## PROVIDED INFORMATION

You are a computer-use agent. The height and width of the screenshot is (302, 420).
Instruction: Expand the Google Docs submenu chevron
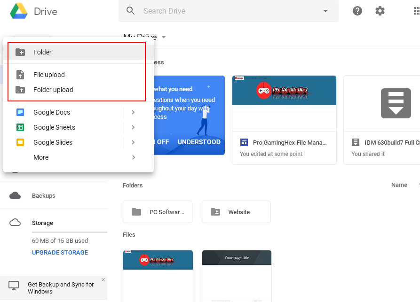pyautogui.click(x=133, y=112)
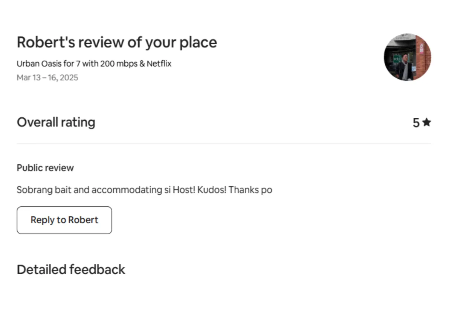Click the number 5 in overall rating

416,123
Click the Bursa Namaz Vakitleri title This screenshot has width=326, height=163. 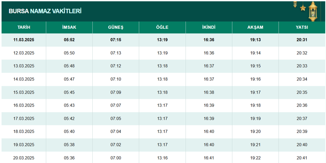click(x=45, y=11)
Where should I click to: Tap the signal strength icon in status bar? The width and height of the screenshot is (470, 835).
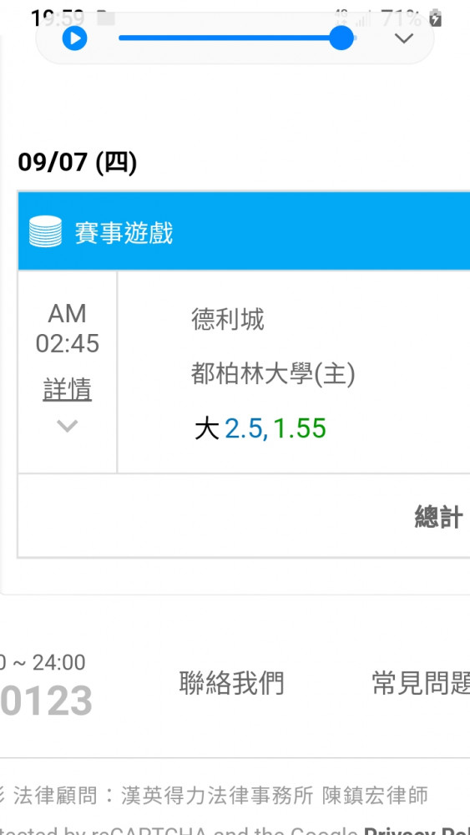tap(363, 19)
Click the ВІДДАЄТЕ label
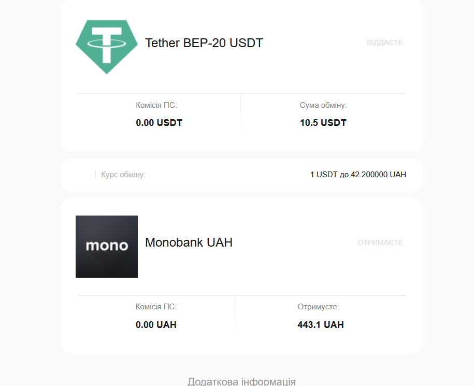 (x=385, y=42)
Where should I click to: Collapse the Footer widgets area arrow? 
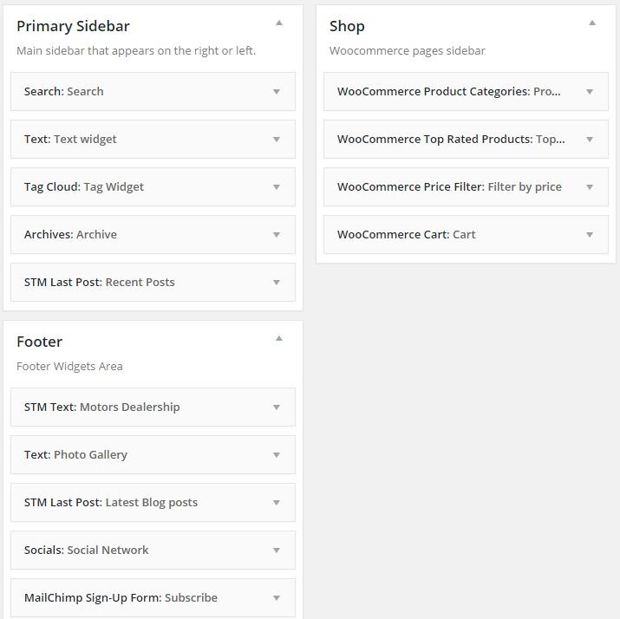278,339
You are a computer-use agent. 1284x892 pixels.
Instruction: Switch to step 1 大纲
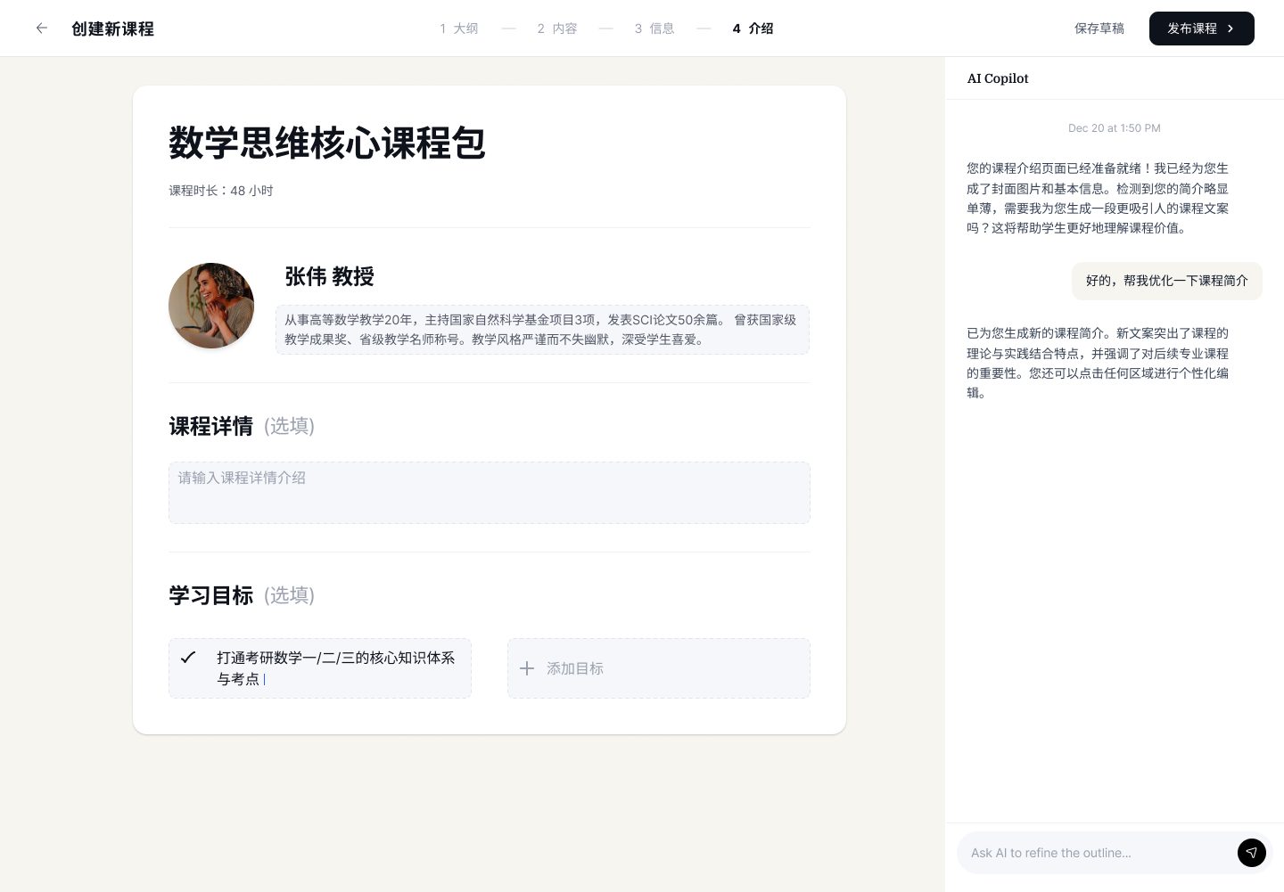(459, 28)
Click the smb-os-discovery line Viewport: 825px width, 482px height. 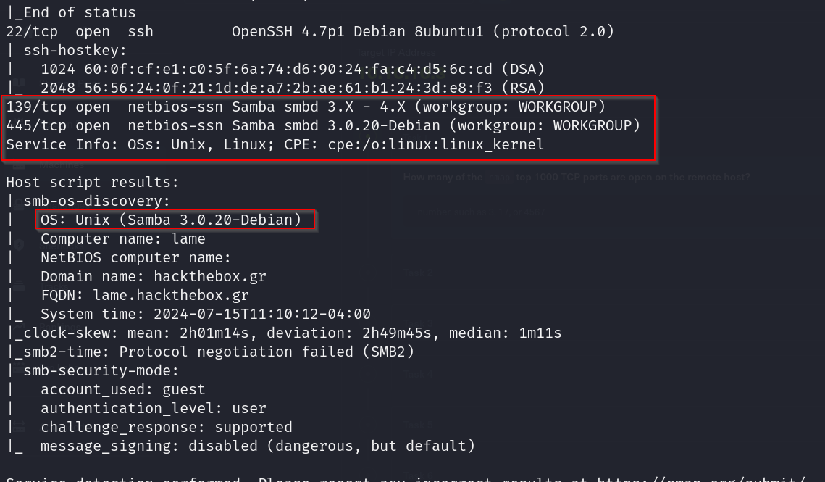point(96,201)
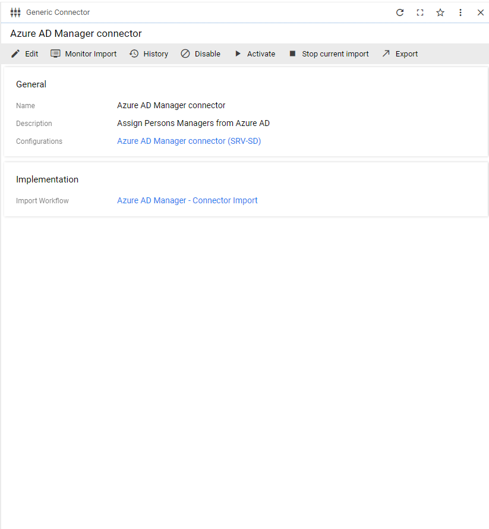Export the connector

pos(400,54)
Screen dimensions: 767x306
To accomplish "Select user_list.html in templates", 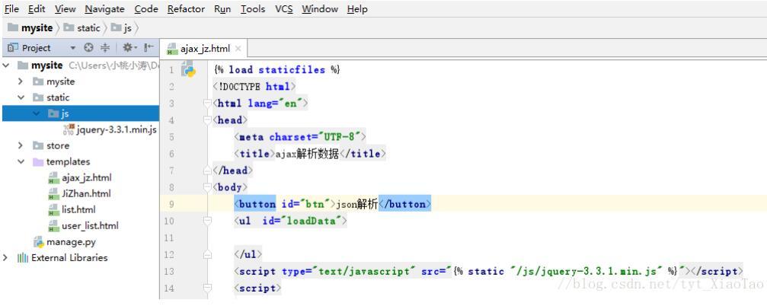I will point(89,225).
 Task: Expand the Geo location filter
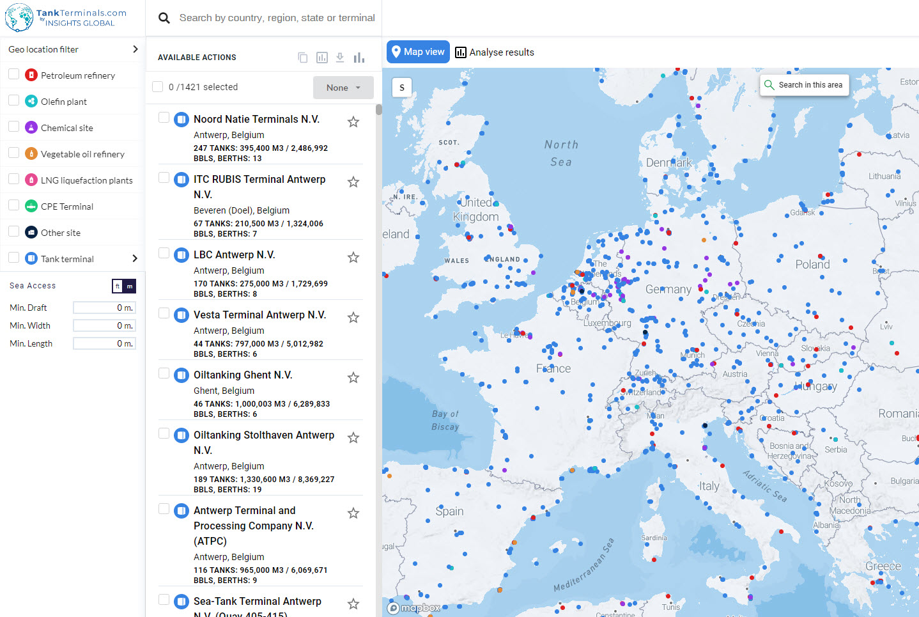(135, 49)
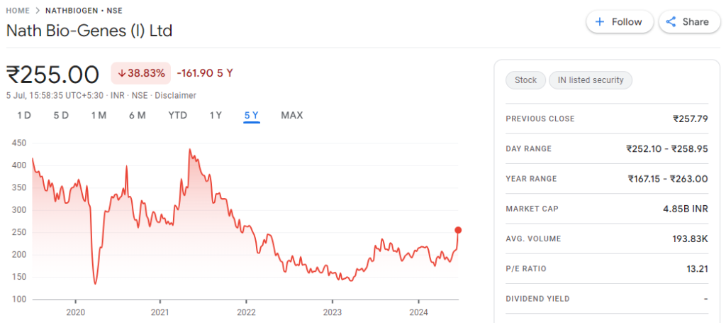Click the share icon
This screenshot has width=726, height=323.
[671, 22]
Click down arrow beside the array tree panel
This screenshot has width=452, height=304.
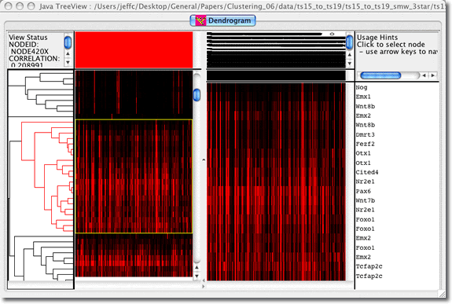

## EXERCISE BRIEF
Look through the data above for the string "agent" and copy every line where it appears.

## RESULT OF THE EXERCISE
You are a computer-use agent. The height and width of the screenshot is (302, 420).
You are a computer-use agent. 1284x892 pixels.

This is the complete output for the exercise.